===== Provided data =====

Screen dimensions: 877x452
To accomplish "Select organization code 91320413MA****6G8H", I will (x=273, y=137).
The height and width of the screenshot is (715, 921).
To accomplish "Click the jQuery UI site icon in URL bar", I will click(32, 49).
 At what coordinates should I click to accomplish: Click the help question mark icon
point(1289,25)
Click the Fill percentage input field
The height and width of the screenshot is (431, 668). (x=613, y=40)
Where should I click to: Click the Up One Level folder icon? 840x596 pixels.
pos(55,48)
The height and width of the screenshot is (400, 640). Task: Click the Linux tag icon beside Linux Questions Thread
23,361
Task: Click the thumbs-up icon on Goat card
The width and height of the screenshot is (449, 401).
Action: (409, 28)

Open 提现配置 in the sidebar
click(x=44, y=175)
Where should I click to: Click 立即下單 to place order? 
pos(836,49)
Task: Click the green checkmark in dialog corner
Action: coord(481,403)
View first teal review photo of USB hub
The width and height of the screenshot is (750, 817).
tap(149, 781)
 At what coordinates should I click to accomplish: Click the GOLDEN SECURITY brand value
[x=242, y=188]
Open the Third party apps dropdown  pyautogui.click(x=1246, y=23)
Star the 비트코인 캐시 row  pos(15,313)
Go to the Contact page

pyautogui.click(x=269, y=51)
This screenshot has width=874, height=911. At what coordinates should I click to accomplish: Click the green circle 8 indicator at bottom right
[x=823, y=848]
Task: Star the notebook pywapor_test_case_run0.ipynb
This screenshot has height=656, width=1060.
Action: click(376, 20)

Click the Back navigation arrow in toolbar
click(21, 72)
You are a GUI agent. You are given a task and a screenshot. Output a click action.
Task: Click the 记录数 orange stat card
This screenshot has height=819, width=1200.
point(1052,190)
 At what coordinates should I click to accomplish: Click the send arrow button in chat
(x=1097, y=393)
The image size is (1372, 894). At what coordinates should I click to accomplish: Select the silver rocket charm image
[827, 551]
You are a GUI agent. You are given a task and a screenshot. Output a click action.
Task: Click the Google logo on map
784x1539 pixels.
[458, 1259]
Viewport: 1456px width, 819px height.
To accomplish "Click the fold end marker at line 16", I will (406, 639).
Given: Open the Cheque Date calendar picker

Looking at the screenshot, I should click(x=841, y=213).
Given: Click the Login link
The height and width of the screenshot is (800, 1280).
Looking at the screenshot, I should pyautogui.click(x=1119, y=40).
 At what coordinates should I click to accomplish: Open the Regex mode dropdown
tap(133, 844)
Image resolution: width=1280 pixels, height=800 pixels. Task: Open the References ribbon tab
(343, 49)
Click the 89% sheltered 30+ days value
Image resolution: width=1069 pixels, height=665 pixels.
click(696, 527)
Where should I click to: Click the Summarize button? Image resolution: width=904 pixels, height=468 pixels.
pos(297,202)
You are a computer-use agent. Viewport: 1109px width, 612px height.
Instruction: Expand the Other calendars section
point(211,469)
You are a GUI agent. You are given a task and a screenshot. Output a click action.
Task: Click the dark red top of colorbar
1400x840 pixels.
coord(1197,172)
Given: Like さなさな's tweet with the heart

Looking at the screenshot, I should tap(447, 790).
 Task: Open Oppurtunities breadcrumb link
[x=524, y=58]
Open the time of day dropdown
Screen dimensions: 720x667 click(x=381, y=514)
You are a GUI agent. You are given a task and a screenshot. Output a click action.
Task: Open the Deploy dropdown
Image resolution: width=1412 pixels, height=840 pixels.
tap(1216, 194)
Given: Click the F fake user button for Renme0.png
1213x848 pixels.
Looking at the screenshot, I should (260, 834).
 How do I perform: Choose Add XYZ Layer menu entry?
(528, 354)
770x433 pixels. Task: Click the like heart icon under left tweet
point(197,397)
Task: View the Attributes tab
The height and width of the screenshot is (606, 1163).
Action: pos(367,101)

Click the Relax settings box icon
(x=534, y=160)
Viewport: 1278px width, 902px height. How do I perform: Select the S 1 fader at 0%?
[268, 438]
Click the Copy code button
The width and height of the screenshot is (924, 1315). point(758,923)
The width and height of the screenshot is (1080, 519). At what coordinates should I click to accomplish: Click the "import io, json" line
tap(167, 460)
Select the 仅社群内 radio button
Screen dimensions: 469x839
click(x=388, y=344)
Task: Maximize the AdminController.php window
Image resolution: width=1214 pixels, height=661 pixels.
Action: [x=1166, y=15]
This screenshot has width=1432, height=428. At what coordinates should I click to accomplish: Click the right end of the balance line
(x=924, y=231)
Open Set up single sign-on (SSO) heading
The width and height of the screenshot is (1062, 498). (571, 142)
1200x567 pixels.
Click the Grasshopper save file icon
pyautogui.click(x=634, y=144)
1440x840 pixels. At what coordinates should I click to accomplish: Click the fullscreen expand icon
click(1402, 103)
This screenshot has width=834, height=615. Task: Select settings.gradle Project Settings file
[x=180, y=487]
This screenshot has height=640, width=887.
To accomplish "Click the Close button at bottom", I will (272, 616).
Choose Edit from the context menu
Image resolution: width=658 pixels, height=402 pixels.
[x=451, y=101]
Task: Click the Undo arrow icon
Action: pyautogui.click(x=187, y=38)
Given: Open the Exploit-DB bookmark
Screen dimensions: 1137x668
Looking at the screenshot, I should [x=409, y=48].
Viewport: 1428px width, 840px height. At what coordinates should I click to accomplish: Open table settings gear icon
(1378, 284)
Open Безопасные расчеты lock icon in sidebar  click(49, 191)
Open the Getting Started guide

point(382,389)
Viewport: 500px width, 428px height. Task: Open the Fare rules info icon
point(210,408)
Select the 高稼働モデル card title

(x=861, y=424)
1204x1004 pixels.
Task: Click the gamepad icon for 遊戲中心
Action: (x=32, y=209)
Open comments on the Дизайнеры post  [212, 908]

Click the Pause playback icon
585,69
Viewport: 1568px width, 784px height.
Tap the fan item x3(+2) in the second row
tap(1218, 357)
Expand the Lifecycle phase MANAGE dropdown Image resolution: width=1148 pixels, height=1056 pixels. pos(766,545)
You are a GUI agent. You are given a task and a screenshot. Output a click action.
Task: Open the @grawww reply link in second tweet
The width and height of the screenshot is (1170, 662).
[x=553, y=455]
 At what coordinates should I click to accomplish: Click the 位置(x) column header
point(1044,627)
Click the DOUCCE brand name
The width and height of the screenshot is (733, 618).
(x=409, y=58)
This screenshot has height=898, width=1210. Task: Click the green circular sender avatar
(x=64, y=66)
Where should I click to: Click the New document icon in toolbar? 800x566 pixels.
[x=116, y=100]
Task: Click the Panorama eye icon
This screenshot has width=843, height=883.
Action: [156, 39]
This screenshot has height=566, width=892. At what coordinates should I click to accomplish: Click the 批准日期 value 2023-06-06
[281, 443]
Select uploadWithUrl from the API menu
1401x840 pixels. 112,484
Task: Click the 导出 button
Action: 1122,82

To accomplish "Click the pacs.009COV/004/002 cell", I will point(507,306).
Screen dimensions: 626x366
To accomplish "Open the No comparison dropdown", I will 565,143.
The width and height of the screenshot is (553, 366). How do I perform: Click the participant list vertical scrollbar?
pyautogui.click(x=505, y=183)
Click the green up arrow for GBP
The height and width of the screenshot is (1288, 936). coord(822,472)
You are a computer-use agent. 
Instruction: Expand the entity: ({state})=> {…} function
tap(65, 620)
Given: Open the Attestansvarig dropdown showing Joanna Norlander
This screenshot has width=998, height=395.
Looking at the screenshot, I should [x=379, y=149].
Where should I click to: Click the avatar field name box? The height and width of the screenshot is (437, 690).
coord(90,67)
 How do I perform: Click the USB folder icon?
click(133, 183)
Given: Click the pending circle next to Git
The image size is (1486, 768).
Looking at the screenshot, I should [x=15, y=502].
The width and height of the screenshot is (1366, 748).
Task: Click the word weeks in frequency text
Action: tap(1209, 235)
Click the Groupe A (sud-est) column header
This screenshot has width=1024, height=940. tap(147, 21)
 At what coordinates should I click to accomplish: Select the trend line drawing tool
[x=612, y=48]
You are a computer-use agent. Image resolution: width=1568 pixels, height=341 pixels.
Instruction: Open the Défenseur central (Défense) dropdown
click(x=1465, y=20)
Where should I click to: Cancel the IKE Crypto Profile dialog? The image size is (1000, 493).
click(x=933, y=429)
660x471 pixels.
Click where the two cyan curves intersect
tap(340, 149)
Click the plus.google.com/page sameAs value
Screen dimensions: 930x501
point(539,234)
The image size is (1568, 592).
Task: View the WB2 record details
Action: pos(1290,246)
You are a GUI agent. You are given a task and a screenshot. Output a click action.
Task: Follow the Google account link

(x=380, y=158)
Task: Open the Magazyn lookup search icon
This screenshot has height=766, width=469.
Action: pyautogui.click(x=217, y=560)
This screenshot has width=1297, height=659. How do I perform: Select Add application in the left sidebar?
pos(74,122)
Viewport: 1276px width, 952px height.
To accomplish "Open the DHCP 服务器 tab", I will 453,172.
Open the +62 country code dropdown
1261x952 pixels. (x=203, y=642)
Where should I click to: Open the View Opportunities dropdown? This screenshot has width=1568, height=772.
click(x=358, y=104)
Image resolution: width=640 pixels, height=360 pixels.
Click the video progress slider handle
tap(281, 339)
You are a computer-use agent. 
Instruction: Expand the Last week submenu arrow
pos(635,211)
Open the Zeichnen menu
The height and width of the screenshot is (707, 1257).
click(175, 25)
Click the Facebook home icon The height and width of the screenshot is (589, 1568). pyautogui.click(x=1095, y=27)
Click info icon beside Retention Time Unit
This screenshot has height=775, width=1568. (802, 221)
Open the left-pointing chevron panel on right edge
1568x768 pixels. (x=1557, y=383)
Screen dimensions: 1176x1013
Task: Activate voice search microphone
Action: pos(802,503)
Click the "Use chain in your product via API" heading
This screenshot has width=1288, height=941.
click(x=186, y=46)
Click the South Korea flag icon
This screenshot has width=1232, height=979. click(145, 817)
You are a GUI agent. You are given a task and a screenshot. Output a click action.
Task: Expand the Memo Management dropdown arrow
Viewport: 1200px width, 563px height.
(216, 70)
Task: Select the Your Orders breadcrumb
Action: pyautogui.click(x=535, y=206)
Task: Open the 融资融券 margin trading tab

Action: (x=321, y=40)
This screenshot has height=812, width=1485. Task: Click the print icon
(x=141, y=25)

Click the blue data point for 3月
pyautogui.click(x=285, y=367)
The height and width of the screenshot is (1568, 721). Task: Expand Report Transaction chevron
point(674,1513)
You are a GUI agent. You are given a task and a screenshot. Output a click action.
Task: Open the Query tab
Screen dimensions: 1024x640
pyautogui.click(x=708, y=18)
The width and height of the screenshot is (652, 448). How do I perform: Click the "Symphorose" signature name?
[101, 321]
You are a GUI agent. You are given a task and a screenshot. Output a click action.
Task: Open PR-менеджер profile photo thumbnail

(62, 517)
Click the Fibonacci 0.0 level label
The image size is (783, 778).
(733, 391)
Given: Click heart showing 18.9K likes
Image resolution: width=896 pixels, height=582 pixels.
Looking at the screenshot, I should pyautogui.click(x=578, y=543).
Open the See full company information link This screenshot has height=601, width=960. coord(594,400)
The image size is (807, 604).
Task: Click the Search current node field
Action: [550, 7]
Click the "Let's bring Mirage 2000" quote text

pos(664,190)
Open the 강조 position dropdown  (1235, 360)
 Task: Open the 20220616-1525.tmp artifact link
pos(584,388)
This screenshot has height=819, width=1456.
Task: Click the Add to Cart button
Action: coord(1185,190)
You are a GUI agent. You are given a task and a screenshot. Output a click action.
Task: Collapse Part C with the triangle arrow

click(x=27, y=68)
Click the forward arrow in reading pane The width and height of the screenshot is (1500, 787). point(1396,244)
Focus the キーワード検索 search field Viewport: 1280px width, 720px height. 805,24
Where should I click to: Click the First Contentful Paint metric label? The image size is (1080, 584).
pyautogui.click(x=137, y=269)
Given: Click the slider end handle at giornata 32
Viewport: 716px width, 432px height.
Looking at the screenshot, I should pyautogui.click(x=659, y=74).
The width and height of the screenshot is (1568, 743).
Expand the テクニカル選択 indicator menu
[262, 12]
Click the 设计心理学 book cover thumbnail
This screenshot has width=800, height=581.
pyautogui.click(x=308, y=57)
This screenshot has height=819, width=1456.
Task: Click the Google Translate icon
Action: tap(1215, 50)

=====

* _What you need to do_: Locate every line in the listing above that contains the word "dimensions", and copy each of those lines.

* _Exercise solution_:
Screen dimensions: 877x452
Screen dimensions: 720x667 click(x=381, y=514)
Screen dimensions: 469x839
Screen dimensions: 1137x668
Screen dimensions: 626x366
Screen dimensions: 930x501
Screen dimensions: 1176x1013
Screen dimensions: 1024x640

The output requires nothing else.